Ain’t life grand hereabouts?

The sun is out, the thermometers are up and all is right with the world, right?

Well it would be if our July-like September wasn’t poised to turn into that awful item called winter.  And winter, as we all know, is the time of year when the mind drifts off to thoughts of days of heat gone by.

September is a time for winter tire contemplation and obsessive wondering about the weather and how to survive the coming bitter wintery blasts. Some people I know swear by the Old Farmers’ Almanac. It comes out in midsummer and carries predictions of the weather to come with specific instructions for specific areas. This area, we are told since we don’t subscribe to anything so unscientific as a bunch of statisticians looking back to the climates of years gone by then combining it with God knows what nature signs (perhaps the length of the porcupine’s quills or the depth of a duck’s down) to come up with a prediction, is due for a mild winter.

My wife, the late Kitty Mantell (we call her late because she’s never on time) relies almost religiously on the Canadian Weather Office to plan her winter outings. As the mercury plummets she gets on the blower and daily calls the weatherman to hear a recorded message predicting what the weather will be like over the next five days.

Now if you believe in UFOS, fairies, angels and the like you will probably believe in Canada’s weatherman. On the phone he sounds so authoritative and compellingly confident when he recites how the sun will come up at 7:10 a.m. and set 5:12 p.m. while a cold front moving in from the prairies is engulfing Ottawa where the temperature will range all the way from X to as far down as Y or some such frothy balderdash involving climatic convulsions.

Now Kitty insists on listening to and believing in these wishful weather wanderings with the zeal of a religious fanatic. Never mind that the weather office was grilled by a journalist last year and one official admitted publicly, and apparently without a shred of embarrassment, that his organization’s record of accuracy in predicting the weather was at best spot on only 45 per cent of the time.

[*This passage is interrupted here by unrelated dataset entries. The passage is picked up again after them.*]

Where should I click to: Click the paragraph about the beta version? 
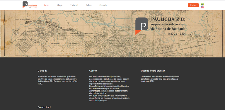(x=160, y=79)
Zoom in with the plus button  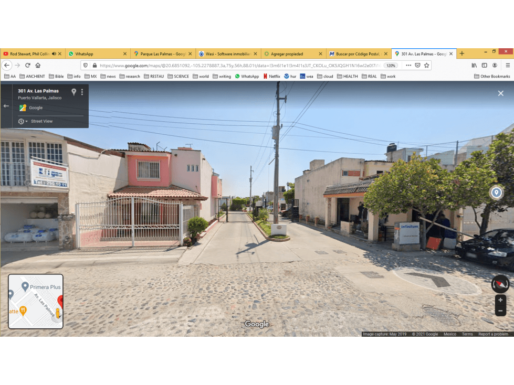coord(500,300)
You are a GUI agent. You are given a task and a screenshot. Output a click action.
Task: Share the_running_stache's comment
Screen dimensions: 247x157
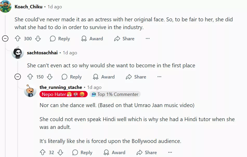point(147,153)
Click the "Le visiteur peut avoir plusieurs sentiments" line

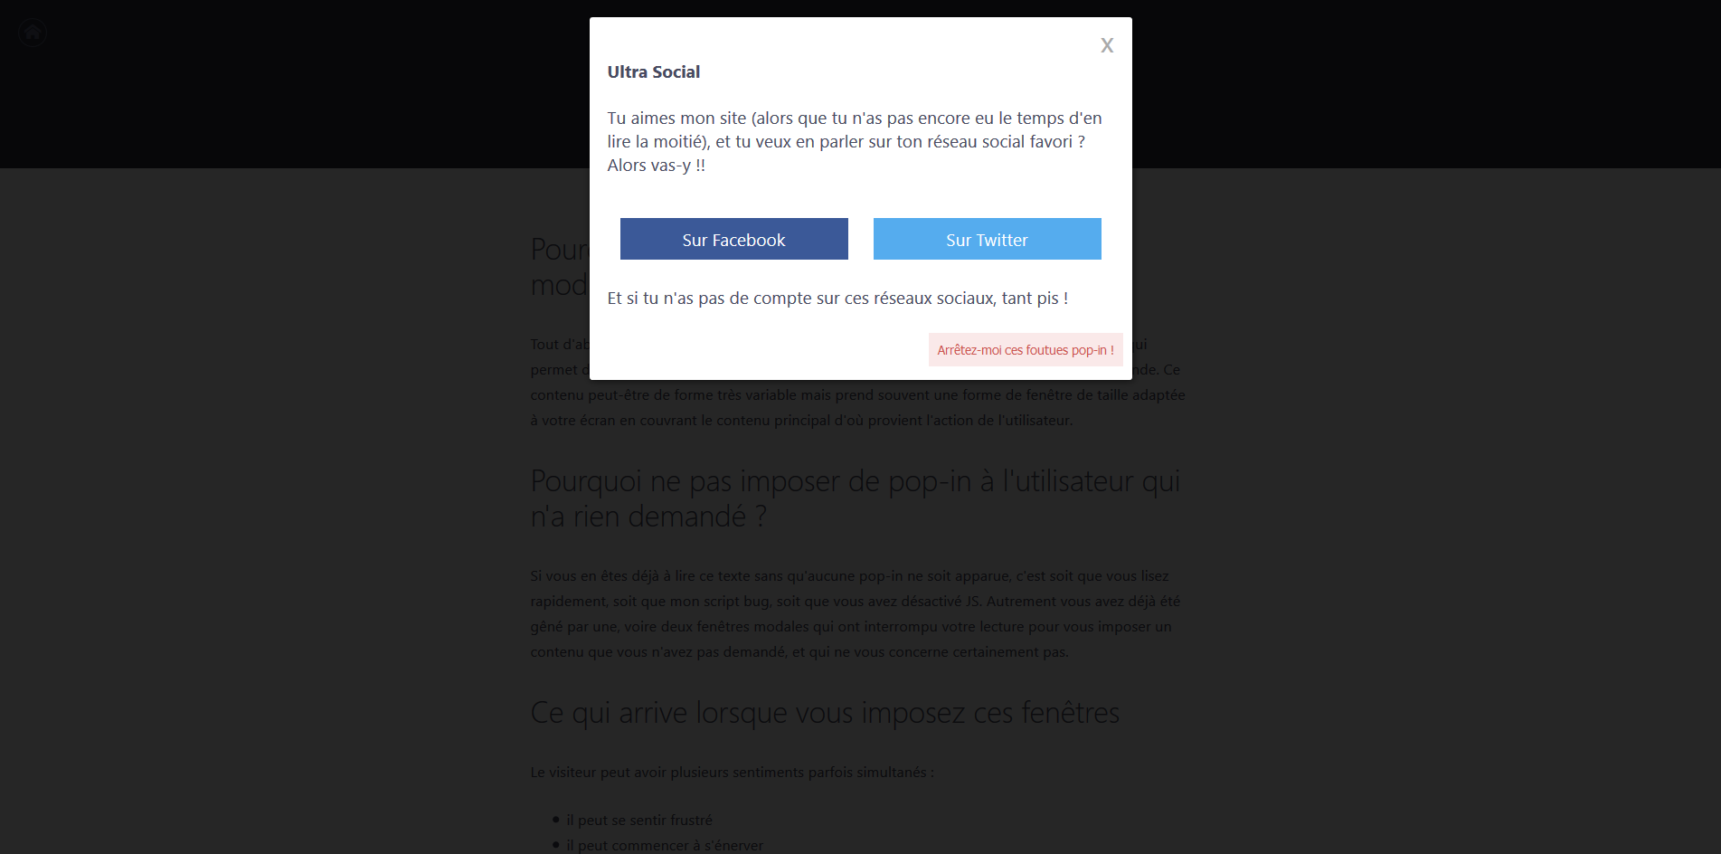pos(732,772)
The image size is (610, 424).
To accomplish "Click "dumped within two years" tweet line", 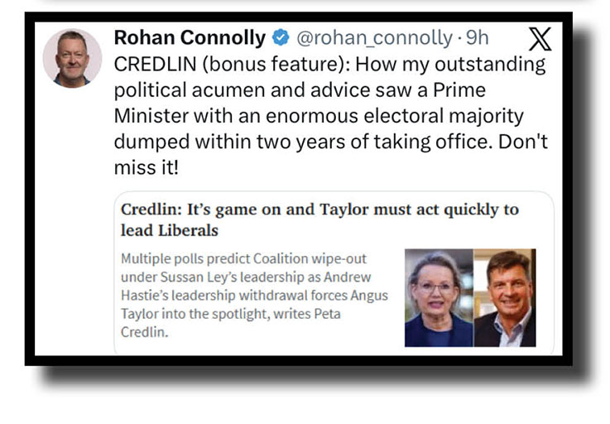I will coord(220,142).
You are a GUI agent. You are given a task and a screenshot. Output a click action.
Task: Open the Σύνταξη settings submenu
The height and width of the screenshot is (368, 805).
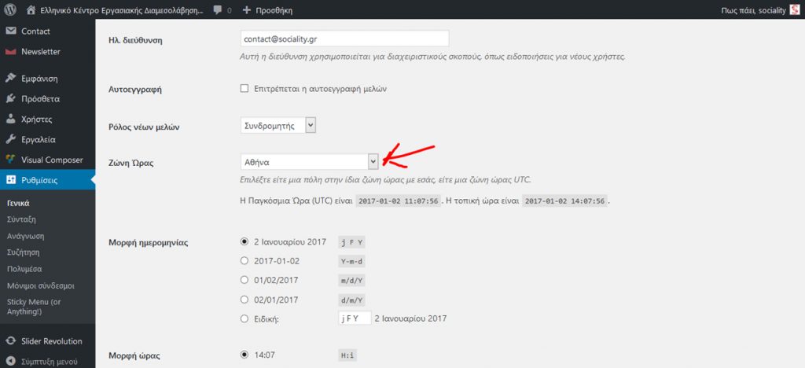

Forty-five percent. Imagine if your doctor was only able to diagnose correctly 45 per cent of the time. Or if your airline had pilots who could only land their airliner without crashing 45 per cent of the time. Or if your local politician told the truth only 45 percent of the time. (Oh, wait. For someone like Ontario Premier Dalton McGinty, who once put into writing a promise never to raise taxes, 45 percent would be a number to boast about.)

Nevertheless Kitty remains blindly faithful even when told that her beloved weather office earlier this decade decided a budget shortfall could best be remedied by closing a number of weather observing station across the country and losing the use of their vital weather observing equipment.

Now, isn’t that the solution of an organization that has given up trying? Where are you Percy Saltzman, now that we need you once again.